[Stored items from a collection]

• • • • • • •

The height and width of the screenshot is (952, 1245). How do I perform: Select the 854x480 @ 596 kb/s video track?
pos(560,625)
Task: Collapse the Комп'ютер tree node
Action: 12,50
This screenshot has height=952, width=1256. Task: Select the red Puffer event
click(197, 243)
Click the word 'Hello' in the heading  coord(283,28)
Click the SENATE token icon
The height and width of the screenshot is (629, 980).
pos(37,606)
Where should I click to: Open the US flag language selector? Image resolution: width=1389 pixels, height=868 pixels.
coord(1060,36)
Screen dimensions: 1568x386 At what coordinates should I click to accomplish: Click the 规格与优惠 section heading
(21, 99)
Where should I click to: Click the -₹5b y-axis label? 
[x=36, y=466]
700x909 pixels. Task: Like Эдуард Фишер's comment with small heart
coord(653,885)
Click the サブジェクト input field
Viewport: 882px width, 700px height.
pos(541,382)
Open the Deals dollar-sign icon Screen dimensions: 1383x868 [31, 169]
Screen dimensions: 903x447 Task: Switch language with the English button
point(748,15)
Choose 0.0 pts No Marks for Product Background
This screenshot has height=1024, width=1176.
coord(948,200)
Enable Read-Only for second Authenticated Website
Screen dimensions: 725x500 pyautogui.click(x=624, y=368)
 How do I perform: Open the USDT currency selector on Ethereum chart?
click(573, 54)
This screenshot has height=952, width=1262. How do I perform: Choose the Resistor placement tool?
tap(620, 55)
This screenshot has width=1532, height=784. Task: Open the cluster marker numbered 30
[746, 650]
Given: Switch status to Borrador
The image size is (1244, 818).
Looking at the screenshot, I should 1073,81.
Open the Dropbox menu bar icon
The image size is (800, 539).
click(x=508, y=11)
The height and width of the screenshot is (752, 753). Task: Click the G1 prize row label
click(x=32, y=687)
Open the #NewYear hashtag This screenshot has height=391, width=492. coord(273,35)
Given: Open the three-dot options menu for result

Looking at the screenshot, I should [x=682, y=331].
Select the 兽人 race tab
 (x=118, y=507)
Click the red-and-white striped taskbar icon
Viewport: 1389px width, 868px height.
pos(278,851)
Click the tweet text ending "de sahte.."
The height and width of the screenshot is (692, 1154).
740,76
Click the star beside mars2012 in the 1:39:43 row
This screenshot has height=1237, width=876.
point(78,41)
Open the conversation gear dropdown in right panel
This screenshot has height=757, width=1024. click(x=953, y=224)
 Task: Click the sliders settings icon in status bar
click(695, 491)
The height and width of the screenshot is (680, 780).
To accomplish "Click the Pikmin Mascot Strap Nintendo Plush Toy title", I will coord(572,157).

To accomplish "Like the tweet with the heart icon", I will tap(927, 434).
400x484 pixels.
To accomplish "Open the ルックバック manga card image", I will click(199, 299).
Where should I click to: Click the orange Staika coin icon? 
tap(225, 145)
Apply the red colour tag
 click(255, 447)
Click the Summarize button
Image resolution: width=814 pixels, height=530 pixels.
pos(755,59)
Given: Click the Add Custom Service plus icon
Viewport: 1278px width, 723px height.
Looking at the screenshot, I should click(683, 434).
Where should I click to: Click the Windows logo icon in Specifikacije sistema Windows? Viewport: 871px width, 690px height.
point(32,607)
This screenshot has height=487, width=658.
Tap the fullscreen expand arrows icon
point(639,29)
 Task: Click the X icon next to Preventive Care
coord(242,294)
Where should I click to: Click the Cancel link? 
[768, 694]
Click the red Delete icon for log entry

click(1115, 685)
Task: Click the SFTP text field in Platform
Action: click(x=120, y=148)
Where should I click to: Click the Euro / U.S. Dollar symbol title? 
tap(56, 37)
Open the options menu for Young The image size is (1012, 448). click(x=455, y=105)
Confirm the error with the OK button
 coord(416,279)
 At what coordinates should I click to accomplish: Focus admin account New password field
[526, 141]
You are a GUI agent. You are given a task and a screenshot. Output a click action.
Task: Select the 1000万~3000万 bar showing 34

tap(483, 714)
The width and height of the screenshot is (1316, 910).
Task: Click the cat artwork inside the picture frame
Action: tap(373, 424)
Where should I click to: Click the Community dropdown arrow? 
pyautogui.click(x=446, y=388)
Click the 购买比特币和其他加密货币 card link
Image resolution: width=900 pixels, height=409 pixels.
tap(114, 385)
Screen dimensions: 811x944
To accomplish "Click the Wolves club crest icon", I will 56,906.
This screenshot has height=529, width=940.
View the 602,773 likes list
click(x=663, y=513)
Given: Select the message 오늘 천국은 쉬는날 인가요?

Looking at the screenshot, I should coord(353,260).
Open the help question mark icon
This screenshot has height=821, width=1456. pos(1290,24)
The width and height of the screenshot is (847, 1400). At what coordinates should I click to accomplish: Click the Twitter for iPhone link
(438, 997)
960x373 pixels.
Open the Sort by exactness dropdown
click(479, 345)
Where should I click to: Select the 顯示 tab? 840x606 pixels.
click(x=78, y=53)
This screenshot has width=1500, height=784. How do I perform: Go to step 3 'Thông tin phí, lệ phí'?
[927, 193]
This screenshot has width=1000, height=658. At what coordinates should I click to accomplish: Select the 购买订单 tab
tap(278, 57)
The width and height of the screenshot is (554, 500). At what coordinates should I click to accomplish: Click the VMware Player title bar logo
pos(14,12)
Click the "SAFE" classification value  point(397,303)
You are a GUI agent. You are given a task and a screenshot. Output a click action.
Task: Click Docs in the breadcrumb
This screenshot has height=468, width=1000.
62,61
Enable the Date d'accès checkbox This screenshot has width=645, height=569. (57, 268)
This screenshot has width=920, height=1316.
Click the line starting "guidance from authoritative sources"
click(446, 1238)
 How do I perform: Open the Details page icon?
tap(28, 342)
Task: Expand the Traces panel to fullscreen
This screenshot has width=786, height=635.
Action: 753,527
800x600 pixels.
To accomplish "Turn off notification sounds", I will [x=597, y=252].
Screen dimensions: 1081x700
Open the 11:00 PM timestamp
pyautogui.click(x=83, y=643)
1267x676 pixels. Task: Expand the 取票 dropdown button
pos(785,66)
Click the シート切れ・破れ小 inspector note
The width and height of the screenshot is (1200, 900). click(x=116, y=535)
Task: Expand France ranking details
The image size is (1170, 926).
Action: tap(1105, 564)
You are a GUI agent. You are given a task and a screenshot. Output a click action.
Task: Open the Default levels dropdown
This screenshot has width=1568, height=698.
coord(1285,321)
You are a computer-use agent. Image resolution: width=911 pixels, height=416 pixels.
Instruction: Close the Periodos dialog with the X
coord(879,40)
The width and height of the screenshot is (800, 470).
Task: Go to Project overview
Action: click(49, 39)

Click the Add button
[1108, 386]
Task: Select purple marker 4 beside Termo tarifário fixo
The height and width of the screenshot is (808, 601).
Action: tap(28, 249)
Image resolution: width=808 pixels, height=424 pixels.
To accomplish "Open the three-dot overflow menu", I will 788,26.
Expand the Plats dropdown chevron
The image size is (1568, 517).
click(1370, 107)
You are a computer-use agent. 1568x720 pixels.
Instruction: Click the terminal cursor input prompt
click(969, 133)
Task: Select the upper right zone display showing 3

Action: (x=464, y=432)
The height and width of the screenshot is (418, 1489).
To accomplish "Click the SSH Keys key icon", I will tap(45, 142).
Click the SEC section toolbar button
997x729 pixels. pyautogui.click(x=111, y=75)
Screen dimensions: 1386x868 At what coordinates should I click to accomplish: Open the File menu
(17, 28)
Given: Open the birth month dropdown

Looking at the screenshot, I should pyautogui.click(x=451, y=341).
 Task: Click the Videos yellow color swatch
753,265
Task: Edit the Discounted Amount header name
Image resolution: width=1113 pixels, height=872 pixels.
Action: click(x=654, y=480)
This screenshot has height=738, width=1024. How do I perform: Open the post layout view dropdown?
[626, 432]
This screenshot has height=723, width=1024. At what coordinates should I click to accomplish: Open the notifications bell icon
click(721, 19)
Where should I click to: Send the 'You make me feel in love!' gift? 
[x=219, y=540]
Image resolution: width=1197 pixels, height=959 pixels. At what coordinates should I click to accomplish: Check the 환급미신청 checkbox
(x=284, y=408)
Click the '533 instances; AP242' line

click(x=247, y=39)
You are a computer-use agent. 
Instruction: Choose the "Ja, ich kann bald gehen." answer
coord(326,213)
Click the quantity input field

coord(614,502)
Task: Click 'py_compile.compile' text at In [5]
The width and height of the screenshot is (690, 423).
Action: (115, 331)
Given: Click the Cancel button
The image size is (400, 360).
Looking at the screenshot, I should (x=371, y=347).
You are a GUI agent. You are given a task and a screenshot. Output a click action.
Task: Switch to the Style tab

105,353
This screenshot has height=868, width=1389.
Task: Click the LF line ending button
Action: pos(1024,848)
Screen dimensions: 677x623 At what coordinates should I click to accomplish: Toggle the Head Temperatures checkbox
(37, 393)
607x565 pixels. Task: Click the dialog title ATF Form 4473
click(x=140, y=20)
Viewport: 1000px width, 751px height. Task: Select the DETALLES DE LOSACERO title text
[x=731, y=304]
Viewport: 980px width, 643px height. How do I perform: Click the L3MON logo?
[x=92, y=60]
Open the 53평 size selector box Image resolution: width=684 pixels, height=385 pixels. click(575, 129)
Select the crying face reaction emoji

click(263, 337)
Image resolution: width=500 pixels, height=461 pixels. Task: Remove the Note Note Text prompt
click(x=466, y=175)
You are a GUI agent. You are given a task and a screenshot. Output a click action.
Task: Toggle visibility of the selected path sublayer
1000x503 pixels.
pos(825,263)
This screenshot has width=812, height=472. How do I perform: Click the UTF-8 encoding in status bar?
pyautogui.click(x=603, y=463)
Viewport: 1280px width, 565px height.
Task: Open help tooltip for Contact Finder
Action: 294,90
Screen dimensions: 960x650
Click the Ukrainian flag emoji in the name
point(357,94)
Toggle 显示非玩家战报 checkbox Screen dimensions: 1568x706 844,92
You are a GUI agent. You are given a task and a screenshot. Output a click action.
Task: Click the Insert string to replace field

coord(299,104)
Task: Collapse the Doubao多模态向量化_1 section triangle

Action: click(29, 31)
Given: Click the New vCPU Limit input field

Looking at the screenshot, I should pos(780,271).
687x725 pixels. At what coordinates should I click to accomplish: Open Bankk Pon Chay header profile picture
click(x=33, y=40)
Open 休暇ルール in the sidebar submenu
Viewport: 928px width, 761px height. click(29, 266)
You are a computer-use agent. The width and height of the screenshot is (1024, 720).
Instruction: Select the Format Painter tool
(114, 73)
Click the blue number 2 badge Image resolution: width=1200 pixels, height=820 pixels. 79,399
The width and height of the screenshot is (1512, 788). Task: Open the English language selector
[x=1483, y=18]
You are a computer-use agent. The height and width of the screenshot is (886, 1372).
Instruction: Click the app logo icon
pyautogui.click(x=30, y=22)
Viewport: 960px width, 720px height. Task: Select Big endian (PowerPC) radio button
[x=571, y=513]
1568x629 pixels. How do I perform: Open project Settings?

• • • • • • •

▶ THE PROBLEM: If a line in the records above includes the string "card", copy it.

▶ EXERCISE RESPONSE:
To accomplish "Open the ルックバック manga card image", I will click(199, 299).
Click the 购买比特币和其他加密货币 card link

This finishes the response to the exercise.